[Stored records]

= = = = = = =

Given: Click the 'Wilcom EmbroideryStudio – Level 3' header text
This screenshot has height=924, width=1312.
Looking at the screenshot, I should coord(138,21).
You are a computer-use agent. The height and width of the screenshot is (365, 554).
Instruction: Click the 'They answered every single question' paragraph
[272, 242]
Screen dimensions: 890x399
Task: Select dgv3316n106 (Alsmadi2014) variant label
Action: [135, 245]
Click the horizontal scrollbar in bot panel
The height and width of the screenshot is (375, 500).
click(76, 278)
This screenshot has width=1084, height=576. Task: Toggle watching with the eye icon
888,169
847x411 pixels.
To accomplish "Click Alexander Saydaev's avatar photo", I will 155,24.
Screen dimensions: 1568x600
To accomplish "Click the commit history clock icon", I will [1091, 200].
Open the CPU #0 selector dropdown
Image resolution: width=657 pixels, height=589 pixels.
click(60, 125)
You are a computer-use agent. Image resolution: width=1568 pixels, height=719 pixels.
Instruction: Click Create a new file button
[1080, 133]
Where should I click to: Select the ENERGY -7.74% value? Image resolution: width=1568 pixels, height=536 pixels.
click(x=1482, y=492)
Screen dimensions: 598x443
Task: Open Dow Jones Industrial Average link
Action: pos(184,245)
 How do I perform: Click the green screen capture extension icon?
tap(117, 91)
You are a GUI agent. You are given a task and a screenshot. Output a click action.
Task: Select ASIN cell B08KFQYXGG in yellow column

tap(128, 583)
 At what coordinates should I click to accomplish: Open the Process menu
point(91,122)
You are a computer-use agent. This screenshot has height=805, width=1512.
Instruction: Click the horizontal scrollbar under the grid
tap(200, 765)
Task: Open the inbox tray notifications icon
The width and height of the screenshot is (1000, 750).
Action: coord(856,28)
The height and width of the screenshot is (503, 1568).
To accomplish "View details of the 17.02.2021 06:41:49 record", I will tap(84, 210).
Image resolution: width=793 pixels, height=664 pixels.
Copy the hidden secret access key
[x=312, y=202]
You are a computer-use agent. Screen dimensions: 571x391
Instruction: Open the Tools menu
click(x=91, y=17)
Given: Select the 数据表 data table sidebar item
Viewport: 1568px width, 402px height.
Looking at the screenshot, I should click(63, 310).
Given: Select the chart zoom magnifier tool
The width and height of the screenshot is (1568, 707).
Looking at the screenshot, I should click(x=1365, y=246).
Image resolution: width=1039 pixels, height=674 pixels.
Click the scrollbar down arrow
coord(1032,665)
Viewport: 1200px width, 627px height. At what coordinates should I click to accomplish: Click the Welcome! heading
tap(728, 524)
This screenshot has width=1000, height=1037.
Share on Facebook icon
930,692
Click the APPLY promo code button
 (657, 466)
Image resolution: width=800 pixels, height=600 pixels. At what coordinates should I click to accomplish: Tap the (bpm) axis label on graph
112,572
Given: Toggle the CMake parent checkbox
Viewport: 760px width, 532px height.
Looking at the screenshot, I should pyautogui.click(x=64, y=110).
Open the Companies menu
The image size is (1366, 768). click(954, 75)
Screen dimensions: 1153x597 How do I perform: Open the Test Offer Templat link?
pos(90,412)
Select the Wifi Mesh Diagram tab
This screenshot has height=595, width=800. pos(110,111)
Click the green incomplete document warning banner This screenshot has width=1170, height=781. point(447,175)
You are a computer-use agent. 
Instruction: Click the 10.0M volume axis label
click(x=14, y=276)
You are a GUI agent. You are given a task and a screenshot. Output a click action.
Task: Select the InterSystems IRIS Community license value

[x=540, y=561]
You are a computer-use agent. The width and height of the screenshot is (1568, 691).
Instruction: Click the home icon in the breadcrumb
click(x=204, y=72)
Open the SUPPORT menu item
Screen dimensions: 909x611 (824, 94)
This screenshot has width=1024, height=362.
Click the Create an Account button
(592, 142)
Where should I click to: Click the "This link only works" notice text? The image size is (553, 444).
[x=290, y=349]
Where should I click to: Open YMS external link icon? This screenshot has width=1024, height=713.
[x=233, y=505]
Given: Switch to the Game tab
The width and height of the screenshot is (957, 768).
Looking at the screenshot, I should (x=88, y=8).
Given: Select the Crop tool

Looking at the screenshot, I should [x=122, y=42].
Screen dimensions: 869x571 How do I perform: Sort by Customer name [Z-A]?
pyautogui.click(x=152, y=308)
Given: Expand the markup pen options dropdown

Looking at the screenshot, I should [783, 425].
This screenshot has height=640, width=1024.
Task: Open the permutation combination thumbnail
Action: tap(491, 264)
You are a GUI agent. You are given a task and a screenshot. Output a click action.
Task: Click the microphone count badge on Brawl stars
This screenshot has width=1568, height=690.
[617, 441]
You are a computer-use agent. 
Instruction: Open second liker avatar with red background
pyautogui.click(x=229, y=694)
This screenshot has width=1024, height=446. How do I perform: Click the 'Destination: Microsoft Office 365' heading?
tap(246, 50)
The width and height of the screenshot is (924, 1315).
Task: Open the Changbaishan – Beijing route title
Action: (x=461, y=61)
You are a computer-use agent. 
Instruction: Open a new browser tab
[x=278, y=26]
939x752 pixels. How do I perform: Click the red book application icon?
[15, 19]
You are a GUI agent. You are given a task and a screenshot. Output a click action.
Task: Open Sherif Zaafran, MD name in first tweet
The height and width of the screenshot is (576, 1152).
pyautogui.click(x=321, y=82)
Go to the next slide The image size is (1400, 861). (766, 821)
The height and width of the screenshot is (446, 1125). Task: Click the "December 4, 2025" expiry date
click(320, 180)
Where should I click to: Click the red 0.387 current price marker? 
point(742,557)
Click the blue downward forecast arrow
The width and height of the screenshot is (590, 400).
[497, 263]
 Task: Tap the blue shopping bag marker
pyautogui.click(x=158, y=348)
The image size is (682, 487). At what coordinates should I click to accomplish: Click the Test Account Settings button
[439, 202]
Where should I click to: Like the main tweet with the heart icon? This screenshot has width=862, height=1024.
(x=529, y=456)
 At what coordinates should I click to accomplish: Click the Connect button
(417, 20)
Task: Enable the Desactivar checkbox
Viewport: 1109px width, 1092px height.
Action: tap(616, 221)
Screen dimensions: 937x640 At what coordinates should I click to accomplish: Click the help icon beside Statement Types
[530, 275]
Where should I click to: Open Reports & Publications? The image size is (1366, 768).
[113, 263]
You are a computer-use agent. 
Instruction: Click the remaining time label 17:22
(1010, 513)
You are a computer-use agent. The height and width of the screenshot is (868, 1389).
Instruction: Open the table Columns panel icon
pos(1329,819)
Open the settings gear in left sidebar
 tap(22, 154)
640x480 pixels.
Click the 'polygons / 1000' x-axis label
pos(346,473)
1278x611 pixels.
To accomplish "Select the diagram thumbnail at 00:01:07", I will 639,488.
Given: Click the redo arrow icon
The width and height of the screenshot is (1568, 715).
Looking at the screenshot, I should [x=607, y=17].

= = = = = = =

Which lines of the entries above contain the string "checkbox"? Copy each one.

> [EXERCISE ANSWER]:
Given: Toggle the CMake parent checkbox
Task: Enable the Desactivar checkbox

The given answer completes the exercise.